A SUSPENSÃO DA COBERTURA POR INADIMPLEMENTO NO SEGURO DE PESSOAS

Dispositivo inserido no Código Civil, expresso e taxativo em pontificar que a mora do segurado, automaticamente, suspende o contrato, não foi óbice para que houvesse, ao longo de décadas, discussões judiciais sobre o tema, culminando na edição da Súmula 616 do STJ, que condiciona a mora à “comunicação prévia ao segurado acerca do atraso no pagamento”.

Ora, o que se coaduna com a natureza do seguro é que seja suspensa a eficácia do contrato, até que haja o pagamento do prêmio devido, eis que, caso contrário, restaria desequilibrado. Vê-se, amiúde, que é grande o período de inadimplemento, por motivos os mais variados, o que aqui não compete perquirir; alguns razoáveis, mas, outras vezes, por desídia. Todavia, quando da ocorrência do sinistro, é postulado o capital segurado e, com lastro nesse entendimento do Tribunal Superior, há que ser cumprido com o pagamento, caso não tenha ocorrido a cientificação da mora previamente.

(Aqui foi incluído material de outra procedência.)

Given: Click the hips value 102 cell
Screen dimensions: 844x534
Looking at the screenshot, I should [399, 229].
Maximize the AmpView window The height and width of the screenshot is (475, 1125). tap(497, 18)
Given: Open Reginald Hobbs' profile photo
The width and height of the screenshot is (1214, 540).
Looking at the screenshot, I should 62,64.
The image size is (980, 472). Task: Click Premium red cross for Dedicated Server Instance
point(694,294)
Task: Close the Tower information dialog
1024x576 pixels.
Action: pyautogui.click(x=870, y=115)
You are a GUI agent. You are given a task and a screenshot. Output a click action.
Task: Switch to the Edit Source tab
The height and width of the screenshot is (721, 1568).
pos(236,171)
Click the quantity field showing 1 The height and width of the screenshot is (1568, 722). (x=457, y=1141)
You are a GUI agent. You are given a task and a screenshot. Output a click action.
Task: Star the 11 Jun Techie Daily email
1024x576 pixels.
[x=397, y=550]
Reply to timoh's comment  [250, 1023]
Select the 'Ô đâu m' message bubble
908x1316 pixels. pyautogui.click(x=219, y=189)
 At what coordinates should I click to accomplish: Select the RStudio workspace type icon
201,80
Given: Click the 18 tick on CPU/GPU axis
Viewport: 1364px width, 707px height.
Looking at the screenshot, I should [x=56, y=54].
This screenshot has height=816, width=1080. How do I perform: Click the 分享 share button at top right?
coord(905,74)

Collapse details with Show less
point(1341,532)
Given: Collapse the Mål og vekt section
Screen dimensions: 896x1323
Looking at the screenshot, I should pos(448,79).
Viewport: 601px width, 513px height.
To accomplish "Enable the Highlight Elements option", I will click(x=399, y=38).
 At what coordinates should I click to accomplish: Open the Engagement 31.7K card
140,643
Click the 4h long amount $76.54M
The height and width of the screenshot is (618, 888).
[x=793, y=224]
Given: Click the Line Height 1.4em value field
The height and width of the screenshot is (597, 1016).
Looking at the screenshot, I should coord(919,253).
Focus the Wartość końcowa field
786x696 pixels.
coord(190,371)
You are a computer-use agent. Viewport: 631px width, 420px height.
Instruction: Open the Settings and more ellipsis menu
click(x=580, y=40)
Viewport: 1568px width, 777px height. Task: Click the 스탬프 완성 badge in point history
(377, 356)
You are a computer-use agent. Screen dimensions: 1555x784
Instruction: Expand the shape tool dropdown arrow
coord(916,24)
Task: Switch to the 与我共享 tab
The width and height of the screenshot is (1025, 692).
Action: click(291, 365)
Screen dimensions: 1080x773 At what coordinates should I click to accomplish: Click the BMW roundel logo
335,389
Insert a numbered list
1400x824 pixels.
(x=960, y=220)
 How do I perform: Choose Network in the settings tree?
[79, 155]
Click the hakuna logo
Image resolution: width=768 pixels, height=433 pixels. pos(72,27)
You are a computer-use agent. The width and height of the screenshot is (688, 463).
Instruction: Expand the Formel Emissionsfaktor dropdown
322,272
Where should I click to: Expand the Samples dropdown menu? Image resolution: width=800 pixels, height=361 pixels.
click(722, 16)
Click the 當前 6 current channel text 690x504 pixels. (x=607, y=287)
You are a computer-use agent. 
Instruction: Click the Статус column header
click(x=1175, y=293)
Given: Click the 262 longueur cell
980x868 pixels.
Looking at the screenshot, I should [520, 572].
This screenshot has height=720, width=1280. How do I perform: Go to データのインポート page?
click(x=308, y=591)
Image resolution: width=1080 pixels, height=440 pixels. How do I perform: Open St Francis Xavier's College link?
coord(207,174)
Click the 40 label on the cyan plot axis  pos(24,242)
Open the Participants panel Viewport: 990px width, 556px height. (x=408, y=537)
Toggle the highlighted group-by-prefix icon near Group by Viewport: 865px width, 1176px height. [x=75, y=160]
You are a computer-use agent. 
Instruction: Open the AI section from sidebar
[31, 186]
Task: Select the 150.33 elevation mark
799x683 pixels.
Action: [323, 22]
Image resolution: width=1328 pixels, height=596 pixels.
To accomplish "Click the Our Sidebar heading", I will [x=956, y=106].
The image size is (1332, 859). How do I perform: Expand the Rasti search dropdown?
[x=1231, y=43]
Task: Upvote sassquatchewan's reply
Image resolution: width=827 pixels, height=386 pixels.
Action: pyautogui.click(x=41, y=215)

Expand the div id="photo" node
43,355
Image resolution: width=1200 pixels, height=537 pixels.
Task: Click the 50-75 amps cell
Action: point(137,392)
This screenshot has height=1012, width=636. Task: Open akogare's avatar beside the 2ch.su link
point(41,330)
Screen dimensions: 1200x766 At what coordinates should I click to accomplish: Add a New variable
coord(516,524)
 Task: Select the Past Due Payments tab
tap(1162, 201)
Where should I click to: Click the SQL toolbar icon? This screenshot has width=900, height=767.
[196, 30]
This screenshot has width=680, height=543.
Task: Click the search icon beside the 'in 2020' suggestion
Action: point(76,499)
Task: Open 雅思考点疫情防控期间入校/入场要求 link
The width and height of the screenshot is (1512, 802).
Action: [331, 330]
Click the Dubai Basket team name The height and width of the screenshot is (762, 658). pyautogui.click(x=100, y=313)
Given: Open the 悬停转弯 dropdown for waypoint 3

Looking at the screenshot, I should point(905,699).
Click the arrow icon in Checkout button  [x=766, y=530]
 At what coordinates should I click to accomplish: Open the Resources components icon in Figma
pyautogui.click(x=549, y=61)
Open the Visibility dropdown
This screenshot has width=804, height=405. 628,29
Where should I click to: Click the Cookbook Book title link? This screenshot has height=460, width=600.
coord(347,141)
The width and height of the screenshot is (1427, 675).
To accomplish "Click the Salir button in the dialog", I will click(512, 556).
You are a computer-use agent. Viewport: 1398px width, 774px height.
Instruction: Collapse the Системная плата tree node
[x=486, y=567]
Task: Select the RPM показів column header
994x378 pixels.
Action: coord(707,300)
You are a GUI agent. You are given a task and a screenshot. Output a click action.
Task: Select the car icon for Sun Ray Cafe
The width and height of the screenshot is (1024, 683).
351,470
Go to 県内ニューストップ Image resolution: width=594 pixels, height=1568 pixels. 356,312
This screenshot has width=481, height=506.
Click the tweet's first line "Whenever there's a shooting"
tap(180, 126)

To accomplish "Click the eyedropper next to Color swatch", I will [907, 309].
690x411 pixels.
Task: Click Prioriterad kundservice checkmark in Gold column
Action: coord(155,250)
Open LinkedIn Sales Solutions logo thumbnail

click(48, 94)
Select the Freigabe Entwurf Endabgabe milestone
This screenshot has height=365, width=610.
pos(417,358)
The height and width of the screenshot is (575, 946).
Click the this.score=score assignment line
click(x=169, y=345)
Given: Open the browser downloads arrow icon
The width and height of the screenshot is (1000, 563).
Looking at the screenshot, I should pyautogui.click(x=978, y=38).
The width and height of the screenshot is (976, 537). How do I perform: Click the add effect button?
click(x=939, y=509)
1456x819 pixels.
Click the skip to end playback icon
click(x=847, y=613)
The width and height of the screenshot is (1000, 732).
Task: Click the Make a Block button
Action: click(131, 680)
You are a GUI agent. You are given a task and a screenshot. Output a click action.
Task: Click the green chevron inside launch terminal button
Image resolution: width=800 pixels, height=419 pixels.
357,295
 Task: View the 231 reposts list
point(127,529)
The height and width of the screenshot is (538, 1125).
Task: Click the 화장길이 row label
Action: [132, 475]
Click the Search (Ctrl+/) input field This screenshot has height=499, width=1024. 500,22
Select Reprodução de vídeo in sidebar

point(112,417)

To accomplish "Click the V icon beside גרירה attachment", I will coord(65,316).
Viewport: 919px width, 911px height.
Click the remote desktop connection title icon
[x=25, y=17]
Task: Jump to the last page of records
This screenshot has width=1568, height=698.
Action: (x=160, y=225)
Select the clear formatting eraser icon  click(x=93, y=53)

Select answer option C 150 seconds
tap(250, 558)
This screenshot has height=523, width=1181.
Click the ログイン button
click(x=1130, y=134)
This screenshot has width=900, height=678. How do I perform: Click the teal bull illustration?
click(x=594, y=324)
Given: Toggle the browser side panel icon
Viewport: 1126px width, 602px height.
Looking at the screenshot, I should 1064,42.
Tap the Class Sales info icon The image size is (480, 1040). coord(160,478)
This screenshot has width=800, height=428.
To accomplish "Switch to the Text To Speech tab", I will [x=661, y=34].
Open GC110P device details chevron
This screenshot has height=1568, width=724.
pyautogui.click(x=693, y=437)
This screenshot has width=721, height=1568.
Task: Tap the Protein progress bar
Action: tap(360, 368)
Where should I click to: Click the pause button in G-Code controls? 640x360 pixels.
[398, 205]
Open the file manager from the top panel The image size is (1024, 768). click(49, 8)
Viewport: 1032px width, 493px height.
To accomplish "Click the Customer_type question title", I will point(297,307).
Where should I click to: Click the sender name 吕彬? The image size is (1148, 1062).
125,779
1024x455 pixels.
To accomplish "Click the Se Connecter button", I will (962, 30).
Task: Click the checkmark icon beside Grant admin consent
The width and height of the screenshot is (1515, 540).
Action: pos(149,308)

A Circular nº 667/22 trouxe disposições sobre o tema, que merecem ser analisadas, pois se constata que houve algumas inovações, que tratam de ambos os temas: consequências sobre a falta do pagamento do prêmio e comunicação prévia ao segurado sobre sua situação.

O artigo 37 determina que as Condições contratuais devem dispor sobre ambos os tópicos, ou seja, não basta declarar que está suspensa a cobertura, mas também manifestar de que forma e em que prazo deverá alertar o segurado sobre a mora, antes de cancelar o pacto. Isto trará uma necessidade de que as seguradoras encontrem modo de controle regular dos atrasos e, posteriormente, uma forma eficaz de noticiar com prova de ciência o conhecimento dado ao interessado. Caso contrário, continuarão acontecendo muitos episódios de obrigatoriedade de prestação sem o auferimento de incontáveis parcelas.

Analisa também o caso de pagamento de prêmio periódico de seguro, modalidade bastante usada em seguros de Vida, que, por vezes, cobra anualmente o prêmio. Nesse caso, prevê duas hipóteses em caso de não-pagamento: cancelamento ou, alternativamente,

I – garantir a cobertura dos sinistros ocorridos durante o período de inadimplência, podendo haver a cobrança do prêmio devido ou, quando for o caso, o abatimento do valor da indenização; ou

II – suspender a cobertura durante o período de inadimplência, sendo vedada a cobrança de prêmios referentes a este período.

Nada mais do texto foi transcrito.